Finally NihAV
got full-feature VP7 decoding support (well, except one very exotic case for a very exotic mode) so now I can move to other things like actually making various decoders bit-exact, fixing other bugs in them, adding missing pieces of code for player and even documenting stuff. I hope to give a presentation of my work on VDD 2020 or FOSDEM 2021 (whichever accepts it) and I want to have something decent to present by then.
Anyway, here’s a review of VP7.
First of all, I’d like to note complete lack of cooperation from Baidu. Back in the day when they just bought On2 and presented VP8 people asked them to release VP7 as open source. To which they replied that their developers are working on adding new features to the codec and they don’t have time to locate the old sources. Even better, we have managed to find VP6 and VP7 specification on some Chinese site and Baidu people could not even bother to release that.
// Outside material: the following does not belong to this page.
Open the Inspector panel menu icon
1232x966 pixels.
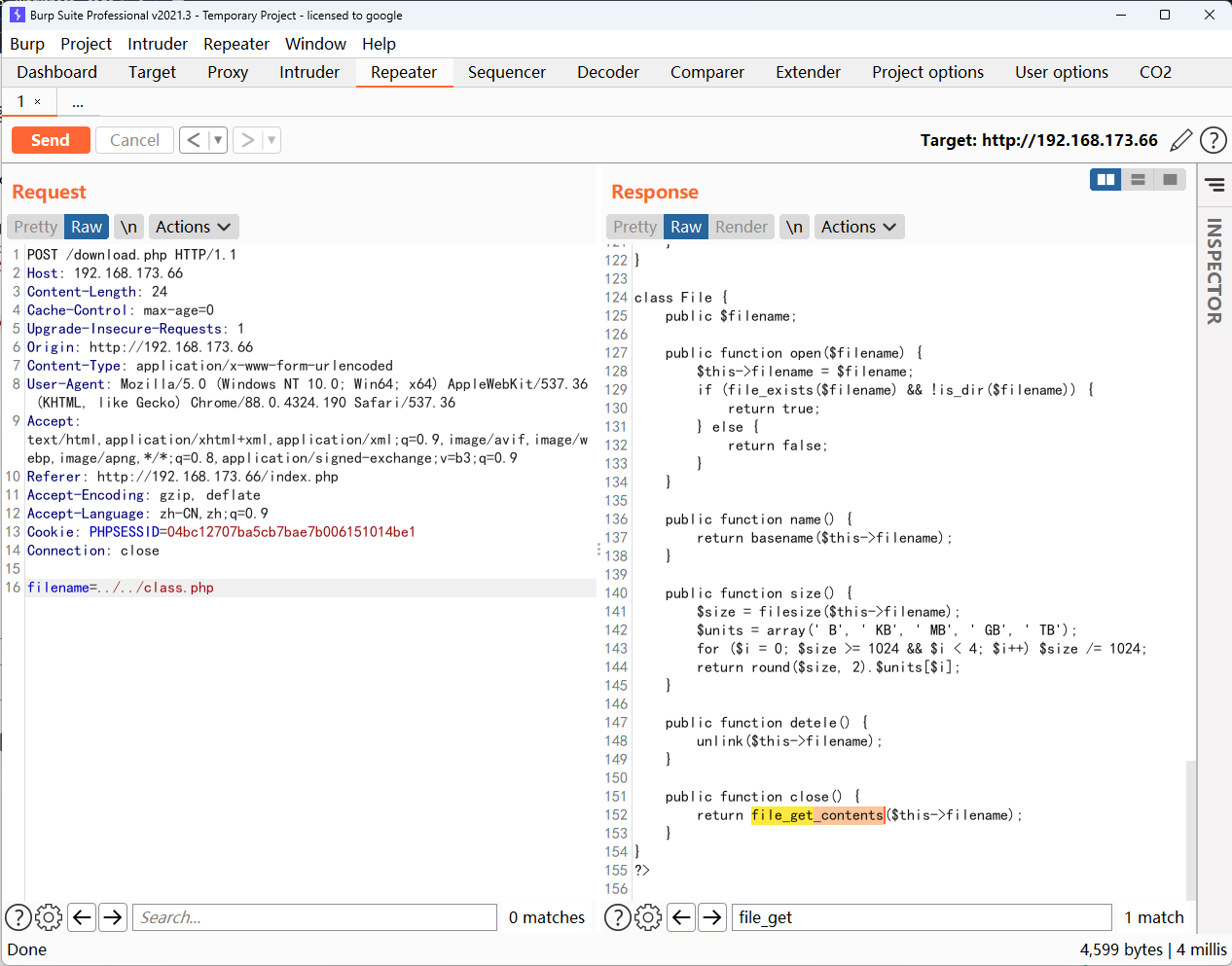point(1214,184)
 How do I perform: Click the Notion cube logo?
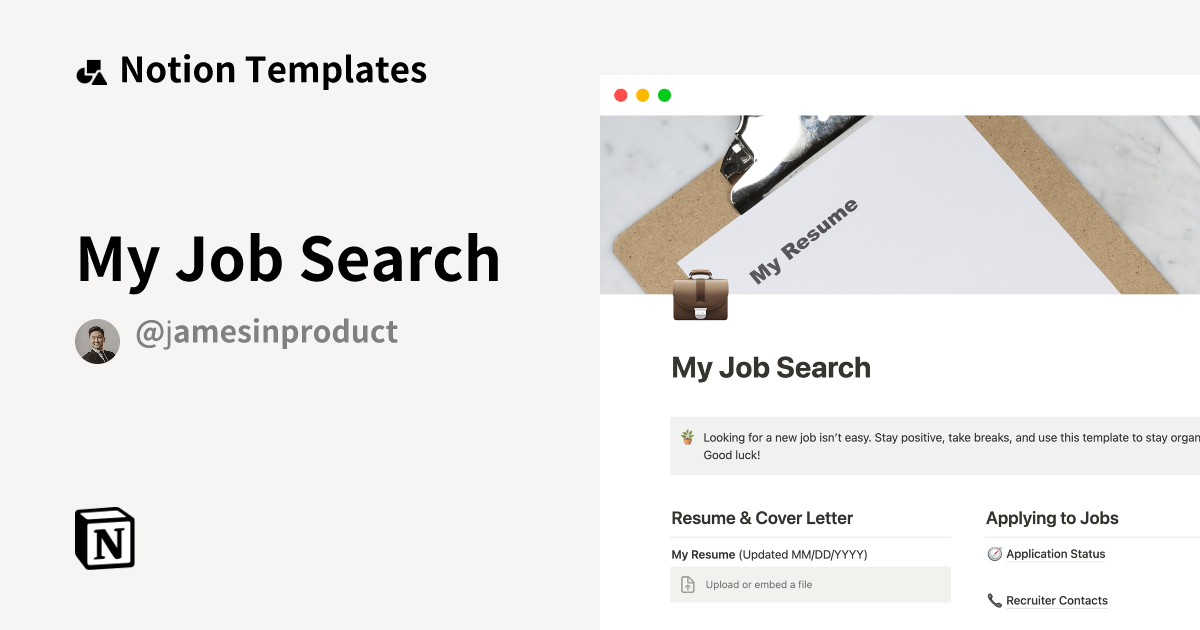(x=105, y=538)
As it was said in certain series of games, press <F>+<U>
to pay respect.
Well, maybe they were too ashamed of it because it looks like half-finished VP8 specification without source code in the appendix. It has the same passages written by Captain Obvious like this passage:
A reasonable “divide and conquer” approach to implementation of a decoder is to begin by decoding streams composed exclusively of key frames. After that works reliably, interframe handling can be added more easily than if complete functionality were attempted immediately.
And very informative things like:
const Prob kfUVmodeProb [numUVmodes - 1] = { ??, ??, ??};
Nevertheless, it was my primary source along with the binary specification which obviously has all those missing tables, pieces of code and more.
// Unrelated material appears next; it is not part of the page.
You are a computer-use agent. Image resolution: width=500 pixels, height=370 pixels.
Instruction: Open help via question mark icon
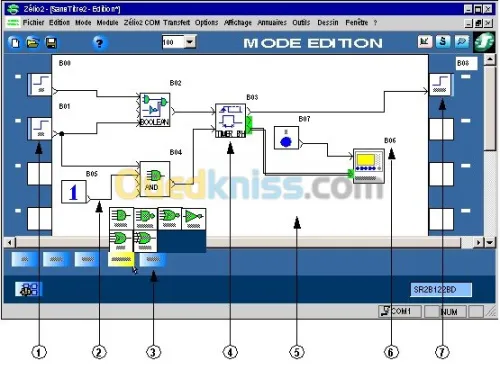point(99,43)
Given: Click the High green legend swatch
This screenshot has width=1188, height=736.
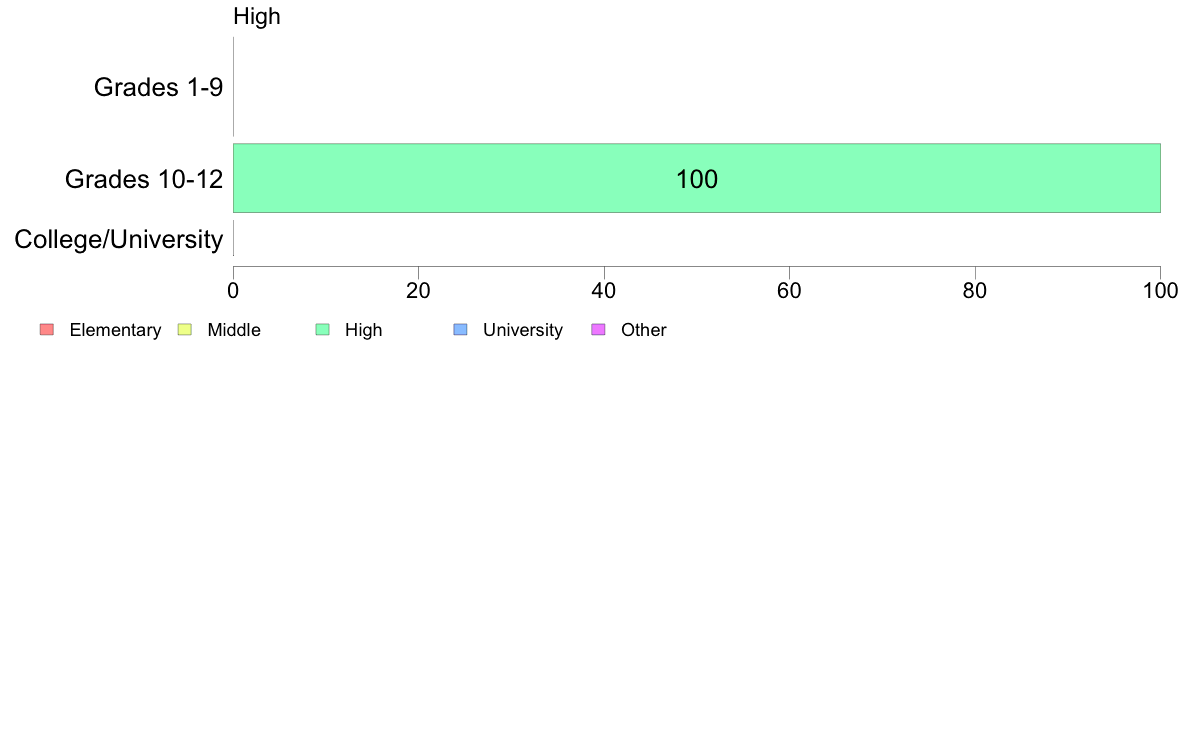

So let’s move to overall VP7 description. VP7 is Duck rip-off of H.264: the same coding method as used in VP5 and VP6 (to the point where I could reuse bits for decoding coefficients and motion vectors from my VP5/6 decoder) with overall structure of H.264 (4×4 blocks clustered into 16×16 macroblocks, optional separate 4×4 block for luma DCs, spatial prediction and such). It’s funny that if you consider how it does certain things then VP8 looks like a very minor improvement on VP7 (fixed probabilities are internally calculated from the fixed tree weights, golden frame can be partially updated after decoding a frame and other details). Another fun fact is that VP7 decoder recognizes three FOURCCs—VP70
, VP71
and ONYX
(and you can still see onyxc_int.h
in libaom
). VP71
is claimed to be error-resilient profile and it has some small changes in frame header and it can signal to preserve scan order and some frequencies (that cannot be changed regardless) and restore them after the frame has been decoded.
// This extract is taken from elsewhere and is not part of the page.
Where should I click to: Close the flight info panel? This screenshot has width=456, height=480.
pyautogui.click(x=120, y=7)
The nastiest part there is so-called macroblock features: if they are enabled then each macroblock can have something in its decoding process altered. First feature forces decoder to use different quantiser for current macroblock, second one tells decoder to use different loop filter strength, third one tells decoder to update golden frame with this macroblock and the last feature tells decoder to reconstruct macroblock in weird way. There are two parts there: residue reconstruction (i.e. how to apply reconstructed 4×4 blocks to the macroblock) and motion prediction. Residue reconstruction has four modes: normal, interlaced, very interlaced (i.e. using every fourth line instead every second one) and koda extremely interlaced (each 4×4 subblock is treated as 16×1 line instead). Motion prediction has all these modes and also warped motion (when you copy not from a rectangle but rather from a parallelogram with 45-degree angle). I can understand many things but “copy from a line like it’s a 4×4 block” is too much for me and thus I left it unimplemented (not that I have any samples for it either).
But other than that I have all features implemented (even though I don’t have samples to test them) and decoder produces recognizable picture so I’m happy with that and can move to other things as I stated in the beginning.
And in the unlikely case somebody reads this post and asks that question—no, I’m not going to implement VP8/VP9/AV1 decoder. Those are not Duck codecs and I’d rather reverse engineer some obscure codec instead.
I do not have time to read full post. Keep REing all obscure codecs except sheervideo!
I’ve REd SheerVideo once, that should be enough. But there may be still some third-party QuickTime codecs left to RE. That means I’ll have to add MOV demuxer eventually as well.
Yes, media101 codec and BeHereiVideo
All things must come to an end. Great job. Looking forward to you talk.